Ross does not require the Commission to hold an evidentiary hearing on every motion to set aside a dismissal in order to determine if a claimant has made a prima facie case of good cause for nonappearance. Ross, 738 S.W.2d at 611. In Ross claimant phoned his attorney the day before the hearing was set upon certified notice. Id. at 613. A secretary told him his presence was not required. Id. Claimant failed to appear at the hearing and the administrative law judge dismissed the claim. Id. The attorney had previously withdrawn from representation and claimant did not receive written notice of the withdrawal until after he received the order of dismissal. Id. Claimant's application for review by the Commission set forth detailed allegations of facts purporting to show good cause for claimant's failure to appear at the hearing. Id. The Commission's order made no mention of the explanation and merely stated the dismissal was within the discretionary authority of the administrative law judge. Id. at 613-614.

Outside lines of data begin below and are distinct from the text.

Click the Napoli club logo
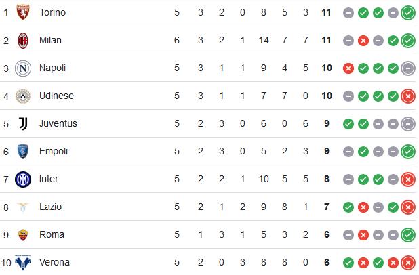Image resolution: width=419 pixels, height=275 pixels. coord(23,68)

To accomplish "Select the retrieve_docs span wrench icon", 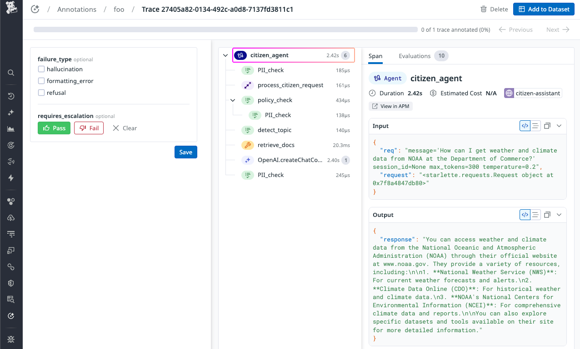I will pyautogui.click(x=248, y=145).
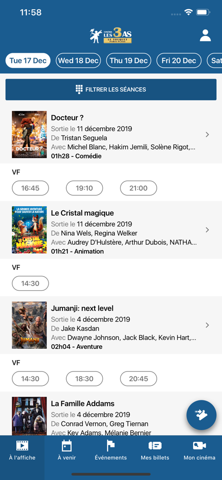
Task: Select the Fri 20 Dec date
Action: [x=179, y=60]
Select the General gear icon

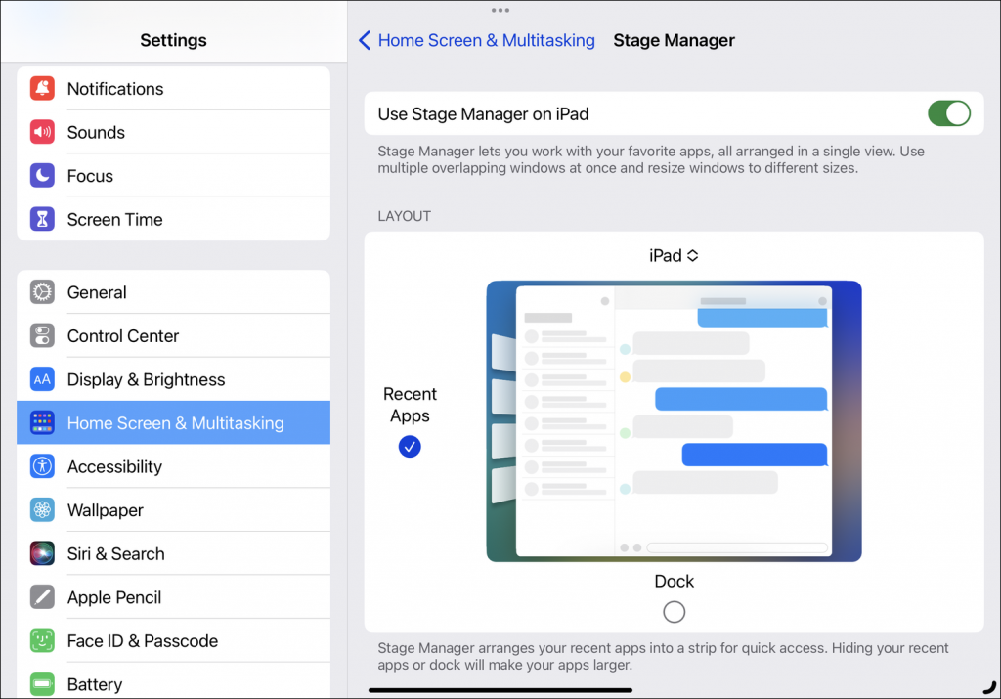pos(42,291)
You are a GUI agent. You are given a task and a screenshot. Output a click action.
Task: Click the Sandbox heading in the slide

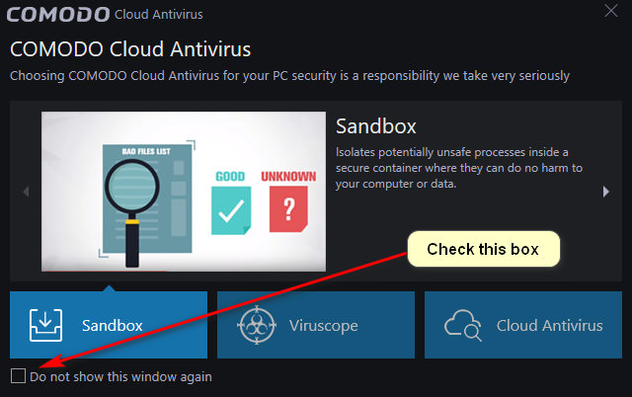375,126
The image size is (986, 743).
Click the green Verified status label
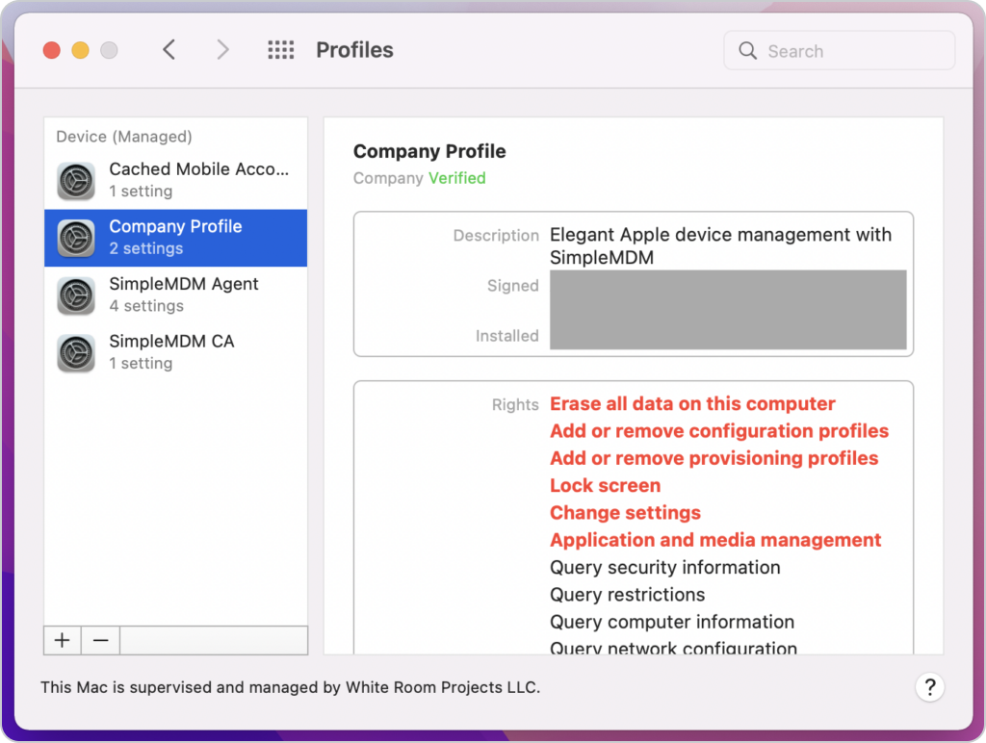tap(456, 178)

On appeal the Southern District of this court reversed and remanded the cause on grounds that claimant's averment stated a prima facie case for good cause, and warranted an evidentiary hearing to determine the truth or falsity of the allegations. Id. at 616-617. The court stated that the record on appeal contained no evidence to support a finding either that claimant did or did not have good cause for failure to appear. Id. at 617. Thus, Ross held a claimant who pleads facts which, if proven, would warrant setting aside a dismissal is entitled to an evidentiary hearing to determine whether the statements are true or false.

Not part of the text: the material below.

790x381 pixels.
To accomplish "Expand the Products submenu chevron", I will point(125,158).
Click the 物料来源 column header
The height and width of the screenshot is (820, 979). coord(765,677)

Here, claimant's allegation of good cause consisted of one sentence: "That the failure of claimant to appear after certified notice was due to a docketing error by her counsel and not by an action of the claimant." The application makes no mention of the alleged event taking place in claimant's attorney's office the week of the hearing. It does not mention claimant's telephone call to the secretary whereupon she contends she was told her attendance was not required at the hearing. Based solely upon the information before it, the Commission ruled that claimant's stated reasons did not give rise to a prima facie case for good cause under Ross.
In light of Ross, the Commission was entitled to believe claimant's reason for failing to appear at the claim hearing and conclude the reason as stated was insufficient to state a prima facie case for good cause. The evidence in the record, accepting claimant's explanation as true, warranted this conclusion.
We affirm.
PUDLOWSKI, P.J., and GRIMM, J., concur.